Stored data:
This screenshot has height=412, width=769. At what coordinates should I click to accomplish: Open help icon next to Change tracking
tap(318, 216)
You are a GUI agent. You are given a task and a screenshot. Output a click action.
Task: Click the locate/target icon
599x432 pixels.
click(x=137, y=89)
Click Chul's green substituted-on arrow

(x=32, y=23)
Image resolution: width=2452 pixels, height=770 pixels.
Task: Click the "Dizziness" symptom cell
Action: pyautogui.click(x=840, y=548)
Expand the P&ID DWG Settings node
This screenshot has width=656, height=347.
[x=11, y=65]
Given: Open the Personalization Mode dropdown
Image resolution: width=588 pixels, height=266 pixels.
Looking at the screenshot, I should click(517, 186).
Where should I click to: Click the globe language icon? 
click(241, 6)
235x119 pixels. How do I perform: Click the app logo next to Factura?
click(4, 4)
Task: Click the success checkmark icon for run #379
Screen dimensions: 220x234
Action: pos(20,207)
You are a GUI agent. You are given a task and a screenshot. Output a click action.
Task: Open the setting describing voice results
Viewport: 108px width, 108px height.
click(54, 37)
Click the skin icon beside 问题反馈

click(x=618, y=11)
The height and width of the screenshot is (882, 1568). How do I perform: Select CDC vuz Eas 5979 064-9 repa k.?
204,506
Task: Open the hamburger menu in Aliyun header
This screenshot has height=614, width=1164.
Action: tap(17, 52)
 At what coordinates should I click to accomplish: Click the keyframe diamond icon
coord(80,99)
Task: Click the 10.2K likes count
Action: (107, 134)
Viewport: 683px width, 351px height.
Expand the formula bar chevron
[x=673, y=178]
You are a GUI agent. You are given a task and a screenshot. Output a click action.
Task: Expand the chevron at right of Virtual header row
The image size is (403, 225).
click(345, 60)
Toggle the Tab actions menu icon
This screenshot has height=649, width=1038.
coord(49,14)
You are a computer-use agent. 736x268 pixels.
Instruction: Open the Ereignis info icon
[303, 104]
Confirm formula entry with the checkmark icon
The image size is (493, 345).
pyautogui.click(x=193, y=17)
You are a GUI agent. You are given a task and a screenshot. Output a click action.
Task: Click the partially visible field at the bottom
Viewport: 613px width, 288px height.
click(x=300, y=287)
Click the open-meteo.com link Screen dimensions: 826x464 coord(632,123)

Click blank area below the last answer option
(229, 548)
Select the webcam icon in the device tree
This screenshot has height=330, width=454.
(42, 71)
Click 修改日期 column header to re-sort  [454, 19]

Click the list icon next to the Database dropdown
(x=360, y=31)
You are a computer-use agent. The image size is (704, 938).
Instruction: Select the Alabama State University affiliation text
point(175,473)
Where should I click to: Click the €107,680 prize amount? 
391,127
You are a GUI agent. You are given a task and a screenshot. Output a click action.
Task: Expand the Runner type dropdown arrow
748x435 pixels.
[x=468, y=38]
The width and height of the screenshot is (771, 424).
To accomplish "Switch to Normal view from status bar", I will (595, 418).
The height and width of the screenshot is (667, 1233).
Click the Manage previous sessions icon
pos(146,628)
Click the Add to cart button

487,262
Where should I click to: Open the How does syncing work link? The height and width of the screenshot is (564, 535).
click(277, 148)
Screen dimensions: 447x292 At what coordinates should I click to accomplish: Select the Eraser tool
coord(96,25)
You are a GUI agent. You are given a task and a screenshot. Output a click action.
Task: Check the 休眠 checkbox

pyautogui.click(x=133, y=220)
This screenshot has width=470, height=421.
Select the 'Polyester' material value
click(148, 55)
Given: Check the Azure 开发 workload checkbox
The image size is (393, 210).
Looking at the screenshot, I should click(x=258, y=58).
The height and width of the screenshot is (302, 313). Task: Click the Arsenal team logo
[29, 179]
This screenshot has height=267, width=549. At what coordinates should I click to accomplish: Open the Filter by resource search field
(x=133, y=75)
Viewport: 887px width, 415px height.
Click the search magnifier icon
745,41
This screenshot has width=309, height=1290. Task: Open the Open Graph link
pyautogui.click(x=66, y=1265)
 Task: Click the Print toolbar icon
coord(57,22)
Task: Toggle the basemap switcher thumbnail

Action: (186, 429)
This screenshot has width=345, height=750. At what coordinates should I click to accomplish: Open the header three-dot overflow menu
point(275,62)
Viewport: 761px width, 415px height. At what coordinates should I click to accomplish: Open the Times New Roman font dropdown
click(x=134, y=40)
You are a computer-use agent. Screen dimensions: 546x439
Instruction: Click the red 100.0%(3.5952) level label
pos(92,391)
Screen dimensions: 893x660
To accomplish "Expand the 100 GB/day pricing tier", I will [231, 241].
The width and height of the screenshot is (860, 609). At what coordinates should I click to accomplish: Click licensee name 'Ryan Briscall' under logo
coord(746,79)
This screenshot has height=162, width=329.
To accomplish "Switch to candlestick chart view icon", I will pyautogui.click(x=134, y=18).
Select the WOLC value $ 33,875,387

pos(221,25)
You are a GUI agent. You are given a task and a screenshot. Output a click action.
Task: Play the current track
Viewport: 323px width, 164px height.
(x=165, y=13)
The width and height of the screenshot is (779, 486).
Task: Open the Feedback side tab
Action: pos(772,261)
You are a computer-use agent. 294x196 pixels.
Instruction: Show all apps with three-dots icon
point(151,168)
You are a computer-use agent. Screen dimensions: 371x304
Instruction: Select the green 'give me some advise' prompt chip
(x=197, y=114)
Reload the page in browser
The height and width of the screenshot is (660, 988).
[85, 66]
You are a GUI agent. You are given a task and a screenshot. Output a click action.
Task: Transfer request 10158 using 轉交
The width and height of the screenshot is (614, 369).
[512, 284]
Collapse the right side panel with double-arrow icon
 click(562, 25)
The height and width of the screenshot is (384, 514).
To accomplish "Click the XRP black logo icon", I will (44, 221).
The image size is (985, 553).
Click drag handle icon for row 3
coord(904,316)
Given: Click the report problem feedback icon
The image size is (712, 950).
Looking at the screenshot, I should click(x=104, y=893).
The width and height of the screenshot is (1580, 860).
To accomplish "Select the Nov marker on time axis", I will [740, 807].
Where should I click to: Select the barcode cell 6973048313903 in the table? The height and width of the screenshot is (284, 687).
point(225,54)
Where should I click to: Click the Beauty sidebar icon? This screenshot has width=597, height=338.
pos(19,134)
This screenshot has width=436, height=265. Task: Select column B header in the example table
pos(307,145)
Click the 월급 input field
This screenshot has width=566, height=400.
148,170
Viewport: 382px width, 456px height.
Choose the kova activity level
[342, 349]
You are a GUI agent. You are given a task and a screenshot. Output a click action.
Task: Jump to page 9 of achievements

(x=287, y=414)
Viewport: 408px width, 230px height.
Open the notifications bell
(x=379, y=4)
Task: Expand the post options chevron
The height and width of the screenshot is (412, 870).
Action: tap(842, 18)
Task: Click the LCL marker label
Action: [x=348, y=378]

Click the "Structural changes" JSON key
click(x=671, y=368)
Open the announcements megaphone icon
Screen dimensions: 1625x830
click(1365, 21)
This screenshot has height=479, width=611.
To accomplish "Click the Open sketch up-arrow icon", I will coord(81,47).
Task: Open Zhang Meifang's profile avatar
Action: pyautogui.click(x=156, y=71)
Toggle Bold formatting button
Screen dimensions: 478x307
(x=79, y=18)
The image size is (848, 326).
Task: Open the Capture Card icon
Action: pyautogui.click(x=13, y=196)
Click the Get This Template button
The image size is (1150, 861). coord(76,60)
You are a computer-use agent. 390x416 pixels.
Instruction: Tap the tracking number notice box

> **Your instructions**
Nothing in the records may change; output all of them exactly.

> **Response to the task**
This screenshot has height=412, width=769. At what coordinates should I click to accomplish: Open help icon next to Change tracking
tap(318, 216)
You are a GUI agent. You are given a task and a screenshot. Output a click action.
Task: Click the locate/target icon
599x432 pixels.
click(x=137, y=89)
Click Chul's green substituted-on arrow

(x=32, y=23)
Image resolution: width=2452 pixels, height=770 pixels.
Task: Click the "Dizziness" symptom cell
Action: pyautogui.click(x=840, y=548)
Expand the P&ID DWG Settings node
This screenshot has width=656, height=347.
[x=11, y=65]
Given: Open the Personalization Mode dropdown
Image resolution: width=588 pixels, height=266 pixels.
Looking at the screenshot, I should click(517, 186).
Where should I click to: Click the globe language icon? 
click(241, 6)
235x119 pixels. How do I perform: Click the app logo next to Factura?
click(4, 4)
Task: Click the success checkmark icon for run #379
Screen dimensions: 220x234
Action: pos(20,207)
You are a GUI agent. You are given a task and a screenshot. Output a click action.
Task: Open the setting describing voice results
Viewport: 108px width, 108px height.
click(54, 37)
Click the skin icon beside 问题反馈

click(x=618, y=11)
The height and width of the screenshot is (882, 1568). How do I perform: Select CDC vuz Eas 5979 064-9 repa k.?
204,506
Task: Open the hamburger menu in Aliyun header
This screenshot has height=614, width=1164.
Action: tap(17, 52)
 At what coordinates should I click to accomplish: Click the keyframe diamond icon
coord(80,99)
Task: Click the 10.2K likes count
Action: (107, 134)
Viewport: 683px width, 351px height.
Expand the formula bar chevron
[x=673, y=178]
You are a GUI agent. You are given a task and a screenshot. Output a click action.
Task: Expand the chevron at right of Virtual header row
The image size is (403, 225).
click(345, 60)
Toggle the Tab actions menu icon
This screenshot has height=649, width=1038.
coord(49,14)
You are a computer-use agent. 736x268 pixels.
Instruction: Open the Ereignis info icon
[303, 104]
Confirm formula entry with the checkmark icon
The image size is (493, 345).
pyautogui.click(x=193, y=17)
You are a GUI agent. You are given a task and a screenshot. Output a click action.
Task: Click the partially visible field at the bottom
Viewport: 613px width, 288px height.
click(x=300, y=287)
Click the open-meteo.com link Screen dimensions: 826x464 coord(632,123)

Click blank area below the last answer option
(229, 548)
Select the webcam icon in the device tree
This screenshot has height=330, width=454.
(42, 71)
Click 修改日期 column header to re-sort  [454, 19]

Click the list icon next to the Database dropdown
(x=360, y=31)
You are a computer-use agent. The image size is (704, 938).
Instruction: Select the Alabama State University affiliation text
point(175,473)
Where should I click to: Click the €107,680 prize amount? 
391,127
You are a GUI agent. You are given a task and a screenshot. Output a click action.
Task: Expand the Runner type dropdown arrow
748x435 pixels.
[x=468, y=38]
The width and height of the screenshot is (771, 424).
To accomplish "Switch to Normal view from status bar", I will (595, 418).
The height and width of the screenshot is (667, 1233).
Click the Manage previous sessions icon
pos(146,628)
Click the Add to cart button

487,262
Where should I click to: Open the How does syncing work link? The height and width of the screenshot is (564, 535).
click(277, 148)
Screen dimensions: 447x292 At what coordinates should I click to accomplish: Select the Eraser tool
coord(96,25)
You are a GUI agent. You are given a task and a screenshot. Output a click action.
Task: Check the 休眠 checkbox

pyautogui.click(x=133, y=220)
This screenshot has width=470, height=421.
Select the 'Polyester' material value
click(148, 55)
Given: Check the Azure 开发 workload checkbox
The image size is (393, 210).
Looking at the screenshot, I should click(x=258, y=58).
The height and width of the screenshot is (302, 313). Task: Click the Arsenal team logo
[29, 179]
This screenshot has height=267, width=549. At what coordinates should I click to accomplish: Open the Filter by resource search field
(x=133, y=75)
Viewport: 887px width, 415px height.
Click the search magnifier icon
745,41
This screenshot has width=309, height=1290. Task: Open the Open Graph link
pyautogui.click(x=66, y=1265)
 Task: Click the Print toolbar icon
coord(57,22)
Task: Toggle the basemap switcher thumbnail

Action: (186, 429)
This screenshot has width=345, height=750. At what coordinates should I click to accomplish: Open the header three-dot overflow menu
point(275,62)
Viewport: 761px width, 415px height. At what coordinates should I click to accomplish: Open the Times New Roman font dropdown
click(x=134, y=40)
You are a computer-use agent. Screen dimensions: 546x439
Instruction: Click the red 100.0%(3.5952) level label
pos(92,391)
Screen dimensions: 893x660
To accomplish "Expand the 100 GB/day pricing tier", I will [231, 241].
The width and height of the screenshot is (860, 609). At what coordinates should I click to accomplish: Click licensee name 'Ryan Briscall' under logo
coord(746,79)
This screenshot has height=162, width=329.
To accomplish "Switch to candlestick chart view icon", I will pyautogui.click(x=134, y=18).
Select the WOLC value $ 33,875,387

pos(221,25)
You are a GUI agent. You are given a task and a screenshot. Output a click action.
Task: Play the current track
Viewport: 323px width, 164px height.
(x=165, y=13)
The width and height of the screenshot is (779, 486).
Task: Open the Feedback side tab
Action: pos(772,261)
You are a computer-use agent. 294x196 pixels.
Instruction: Show all apps with three-dots icon
point(151,168)
You are a computer-use agent. Screen dimensions: 371x304
Instruction: Select the green 'give me some advise' prompt chip
(x=197, y=114)
Reload the page in browser
The height and width of the screenshot is (660, 988).
[85, 66]
You are a GUI agent. You are given a task and a screenshot. Output a click action.
Task: Transfer request 10158 using 轉交
The width and height of the screenshot is (614, 369).
[512, 284]
Collapse the right side panel with double-arrow icon
 click(562, 25)
The height and width of the screenshot is (384, 514).
To accomplish "Click the XRP black logo icon", I will (44, 221).
The image size is (985, 553).
Click drag handle icon for row 3
coord(904,316)
Given: Click the report problem feedback icon
The image size is (712, 950).
Looking at the screenshot, I should click(x=104, y=893).
The width and height of the screenshot is (1580, 860).
To accomplish "Select the Nov marker on time axis", I will [740, 807].
Where should I click to: Select the barcode cell 6973048313903 in the table? The height and width of the screenshot is (284, 687).
point(225,54)
Where should I click to: Click the Beauty sidebar icon? This screenshot has width=597, height=338.
pos(19,134)
This screenshot has width=436, height=265. Task: Select column B header in the example table
pos(307,145)
Click the 월급 input field
This screenshot has width=566, height=400.
148,170
Viewport: 382px width, 456px height.
Choose the kova activity level
[342, 349]
You are a GUI agent. You are given a task and a screenshot. Output a click action.
Task: Jump to page 9 of achievements

(x=287, y=414)
Viewport: 408px width, 230px height.
Open the notifications bell
(x=379, y=4)
Task: Expand the post options chevron
The height and width of the screenshot is (412, 870).
Action: tap(842, 18)
Task: Click the LCL marker label
Action: [x=348, y=378]

Click the "Structural changes" JSON key
click(x=671, y=368)
Open the announcements megaphone icon
Screen dimensions: 1625x830
click(1365, 21)
This screenshot has height=479, width=611.
To accomplish "Click the Open sketch up-arrow icon", I will coord(81,47).
Task: Open Zhang Meifang's profile avatar
Action: pyautogui.click(x=156, y=71)
Toggle Bold formatting button
Screen dimensions: 478x307
(x=79, y=18)
The image size is (848, 326).
Task: Open the Capture Card icon
Action: pyautogui.click(x=13, y=196)
Click the Get This Template button
The image size is (1150, 861). coord(76,60)
You are a computer-use agent. 390x416 pixels.
Instruction: Tap the tracking number notice box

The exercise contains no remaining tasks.